(Task) Write out, with no changes, every line starting at the one that contains "Given: Click the" and ending at the last line of the data below. Leave pictures out.

(Data supplied)
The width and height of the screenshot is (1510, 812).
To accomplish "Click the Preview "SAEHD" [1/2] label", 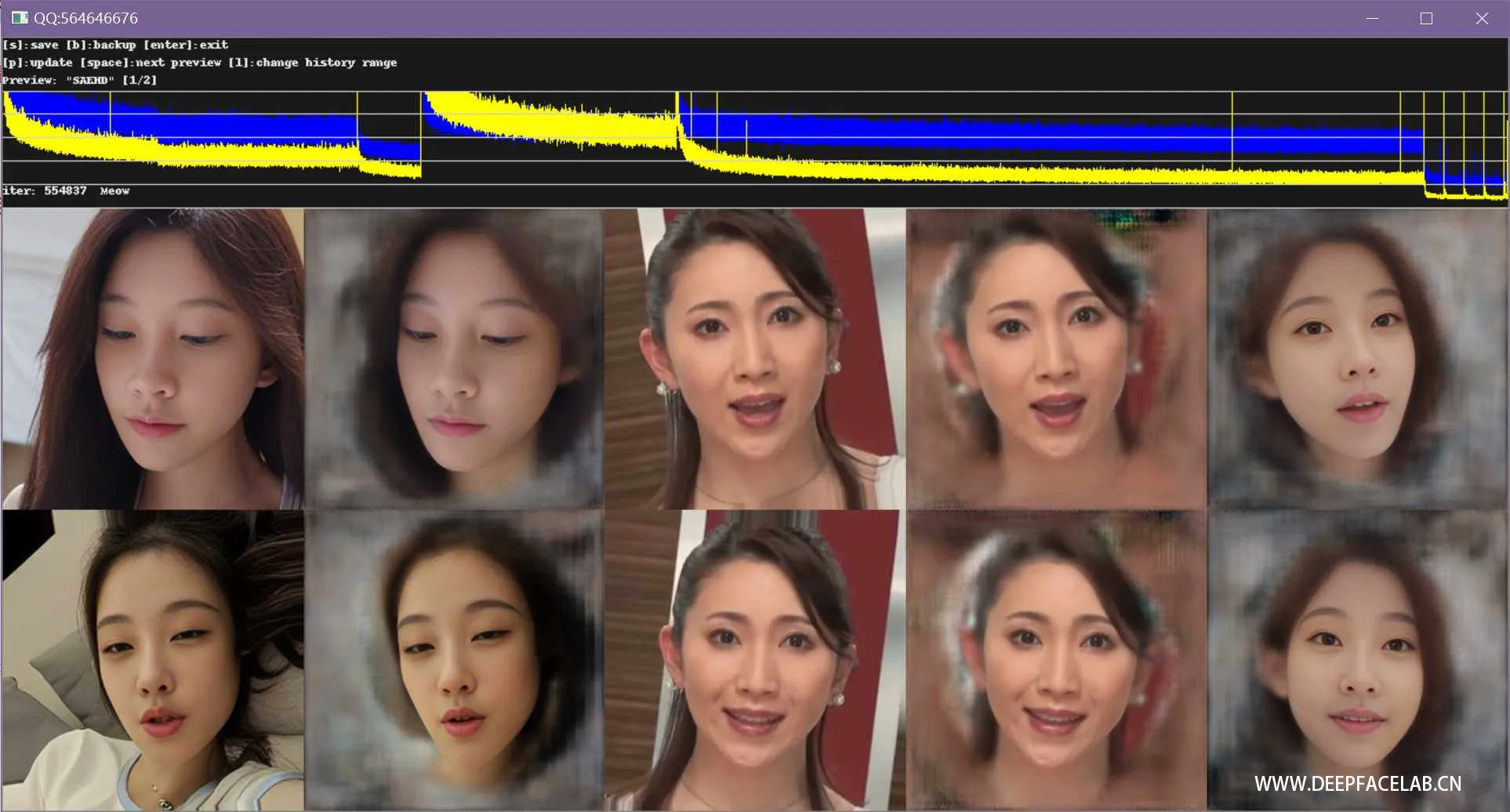I will 79,80.
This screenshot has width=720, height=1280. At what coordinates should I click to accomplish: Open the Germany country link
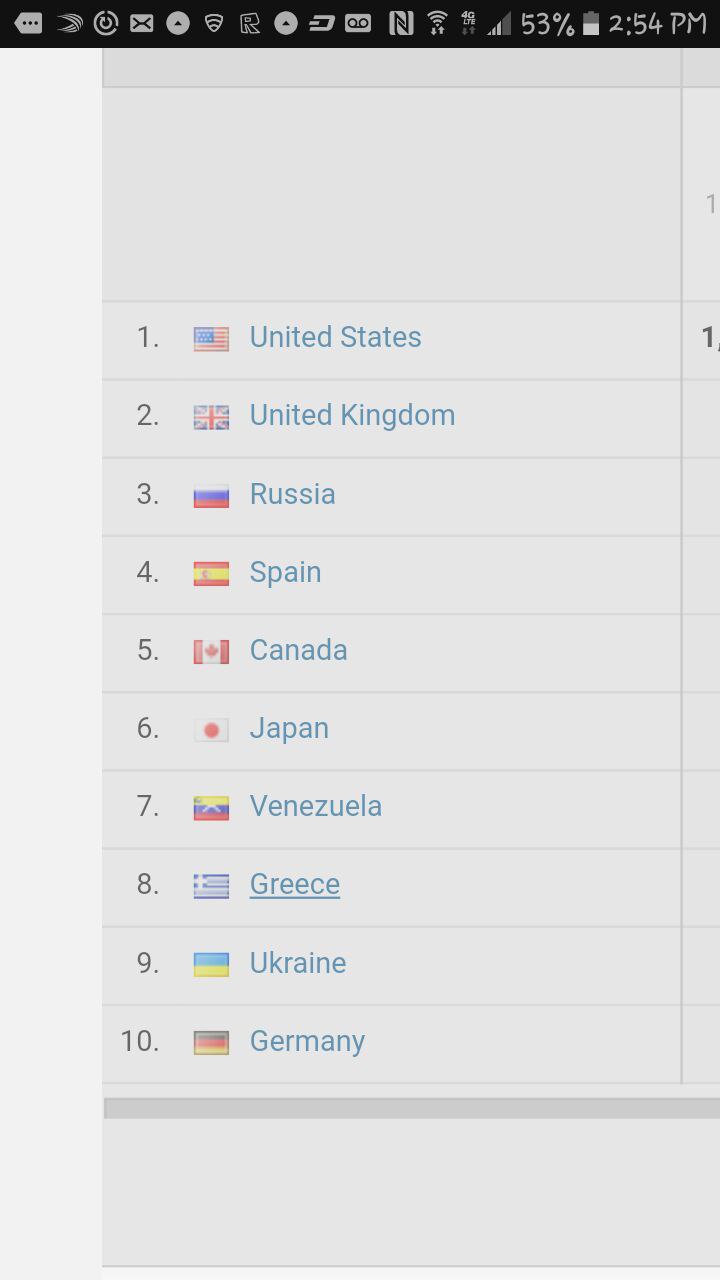pyautogui.click(x=307, y=1041)
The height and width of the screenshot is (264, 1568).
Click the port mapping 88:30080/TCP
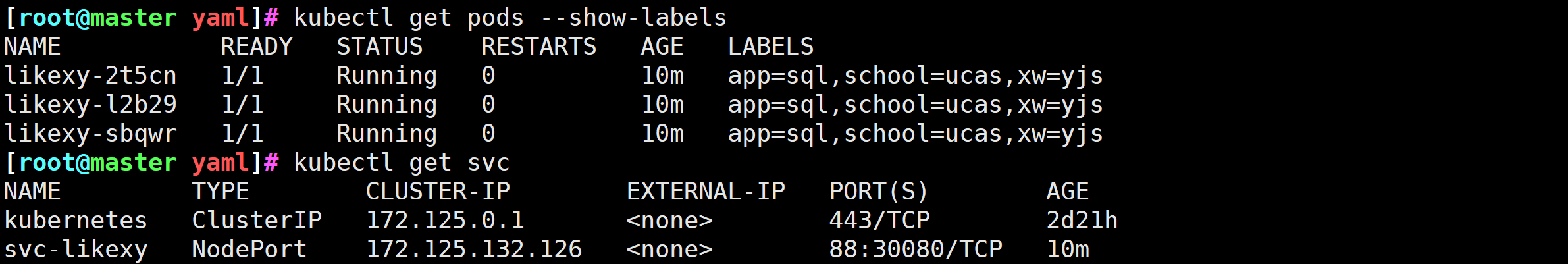pyautogui.click(x=916, y=250)
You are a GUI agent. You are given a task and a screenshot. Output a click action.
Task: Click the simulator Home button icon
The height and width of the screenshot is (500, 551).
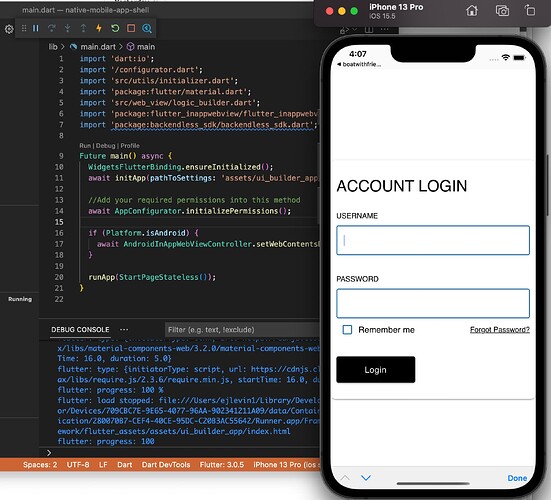tap(472, 11)

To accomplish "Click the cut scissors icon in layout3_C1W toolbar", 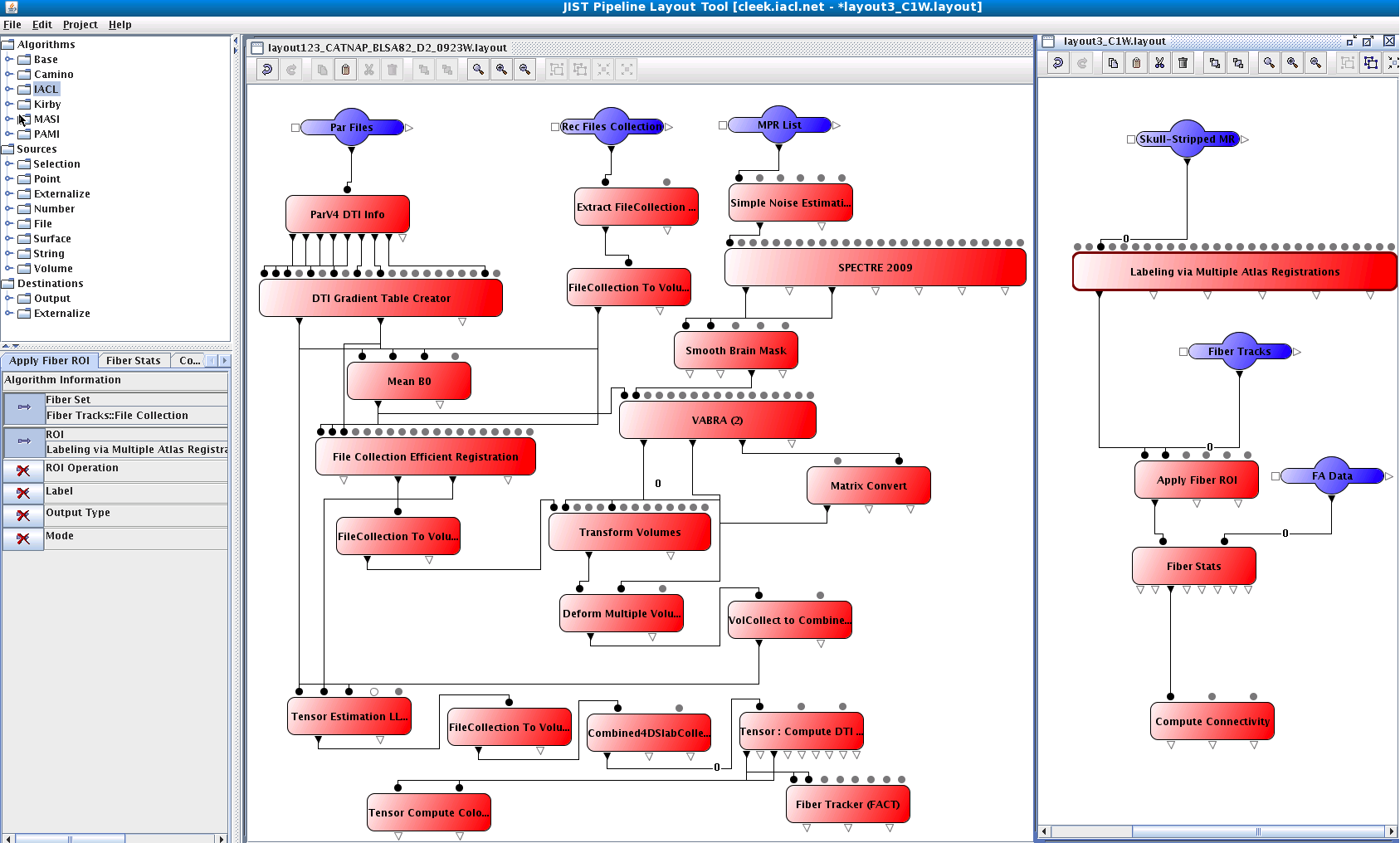I will (1159, 63).
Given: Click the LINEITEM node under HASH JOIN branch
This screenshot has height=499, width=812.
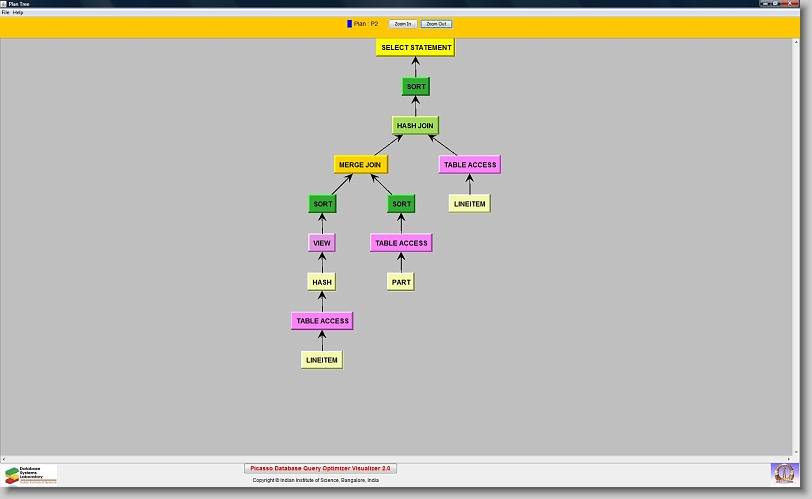Looking at the screenshot, I should [x=469, y=203].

(Solved problem)
Given: Click the LINEITEM node under HASH JOIN branch
This screenshot has height=499, width=812.
Looking at the screenshot, I should [x=469, y=203].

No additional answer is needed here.